(SET OF TASKS):
- A) In the email thread on authoring lang and dir, which specification replaced RFC 3066?
- B) Pick up the email thread on authoring lang and dir from its final line and continue it.

(GIVEN TEXT):

Re: authoring @lang and @dir (was 3.6. The root element) from Robert Burns on 2007-08-07 (public-html@w3.org from August 2007)

From: Robert Burns <rob@robburns.com>
Date: Tue, 7 Aug 2007 02:40:52 -0500
To: Robert Burns <rob@robburns.com>
Cc: HTML WG <public-html@w3.org>, Richard Ishida <ishida@w3.org>
Message-Id: <30507EA5-2D54-466D-B4A8-B3F949D4F09A@robburns.com>
On Aug 2, 2007, at 2:51 PM, Robert Burns wrote:

>
> HI Richard,
>
> Thanks for the information on this.
>
> On Aug 2, 2007, at 7:16 AM, Richard Ishida wrote:
>
>>
>>> From: public-html-request@w3.org
>>> [mailto:public-html-request@w3.org] On Behalf Of Robert Burns
>>> Sent: 01 August 2007 07:18
>>
>>> That is a good example. However, the RFC 3066 language codes
>>> allow one to specify both language and different script
>>
>> Note in passing that RFC 3066 didn't allow this, and it is now an  
>> obsolete
>> specification. It was replaced by RFC 4646, which does allow for  
>> scripts to
>> be specified, though only when absolutely necessary to distinguish  
>> usage,
>> not as a matter of course.
>> (See http://www.w3.org/International/articles/language-tags/ for more
>> details.)
>
> I guess I knew that. I pulled RFC 3066 out of the current HTML5  
> draft. I thought I noticed some things missing that I expected to  
> see in the language codes RFC. Also, I understand scripts do not  
> need to be specified, however I would say there are some cases  
> where it is absolutely necessary to distinguish usage.
>
>>
>>
>>> variants. So Hebrew written with the Latin script could be
>>> designated by lang='iw- LATN' (dir='LTR'); standard Hebrew as
>>> lang='iw' (dir='RTL'); Turkish as lang='tr-LATN'; and
>>> Turikish in Arabic as lang='tr-Arab' (dir='RTL').
>>
>> Note in passing that iw is an obsolete code for Hebrew, you should  
>> now use
>> 'he'. See
>> http://people.w3.org/rishida/utils/subtags/index.php?

[Stored entries]

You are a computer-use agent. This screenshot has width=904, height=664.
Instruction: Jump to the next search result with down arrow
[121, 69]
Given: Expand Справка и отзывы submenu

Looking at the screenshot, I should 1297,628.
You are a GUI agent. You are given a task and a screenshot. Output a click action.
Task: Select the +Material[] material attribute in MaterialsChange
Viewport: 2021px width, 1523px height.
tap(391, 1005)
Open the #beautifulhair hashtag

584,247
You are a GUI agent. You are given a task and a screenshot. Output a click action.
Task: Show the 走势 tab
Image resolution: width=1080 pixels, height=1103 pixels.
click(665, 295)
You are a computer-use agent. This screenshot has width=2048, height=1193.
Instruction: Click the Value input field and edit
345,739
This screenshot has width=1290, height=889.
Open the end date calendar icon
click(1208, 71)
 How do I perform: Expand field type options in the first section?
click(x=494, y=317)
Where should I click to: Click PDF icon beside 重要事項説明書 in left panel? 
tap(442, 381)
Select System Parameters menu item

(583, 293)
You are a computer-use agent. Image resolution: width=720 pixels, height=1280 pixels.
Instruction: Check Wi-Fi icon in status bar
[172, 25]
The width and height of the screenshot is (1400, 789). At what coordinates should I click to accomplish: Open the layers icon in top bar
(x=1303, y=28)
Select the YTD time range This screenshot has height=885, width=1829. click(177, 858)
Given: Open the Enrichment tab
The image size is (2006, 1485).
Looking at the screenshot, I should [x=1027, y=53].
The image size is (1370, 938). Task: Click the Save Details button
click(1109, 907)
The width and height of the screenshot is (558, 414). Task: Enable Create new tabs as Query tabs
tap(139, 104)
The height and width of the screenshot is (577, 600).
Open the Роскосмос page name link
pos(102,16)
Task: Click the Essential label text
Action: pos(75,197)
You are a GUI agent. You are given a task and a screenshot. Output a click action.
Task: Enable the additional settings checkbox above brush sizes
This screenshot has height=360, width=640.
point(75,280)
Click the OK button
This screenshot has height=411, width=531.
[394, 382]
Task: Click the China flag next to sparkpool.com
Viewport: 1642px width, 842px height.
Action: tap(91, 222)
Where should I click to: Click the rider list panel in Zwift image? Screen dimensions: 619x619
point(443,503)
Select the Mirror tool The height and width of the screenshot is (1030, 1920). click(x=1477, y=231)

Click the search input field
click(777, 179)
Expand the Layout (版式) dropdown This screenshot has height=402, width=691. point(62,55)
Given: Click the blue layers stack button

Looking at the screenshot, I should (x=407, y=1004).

(SOLVED PROBLEMS):
- A) RFC 4646

- B)
>> searchtext=hebrew&submi
>> t=Search&searchtype=2
>
> I did not know the subtag registry was up an runing. That's great  
> news. We should dfinitely link to that from the HTML5 recommendation.
>
>>> With these RFC 3066 language codes everything necessary to
>>> designate directionality is already there. I think the reason
>>> we have both @dir and @lang is so that authors have more
>>> flexibility in how much language detail to provide. Also UAs
>>> do not have to hard-wire the mappings of about RFC 3066
>>> scripts codes to directionality and extract script
>>> information from the language codes. That's just my
>>> speculation on this but perhaps someone else knows more of
>>> the history behind this.
>>
>> See http://www.w3.org/TR/i18n-html-tech-lang/#ri20050208.093646470
>>
>> In fact, the use of these two attributes doesn't always coincide.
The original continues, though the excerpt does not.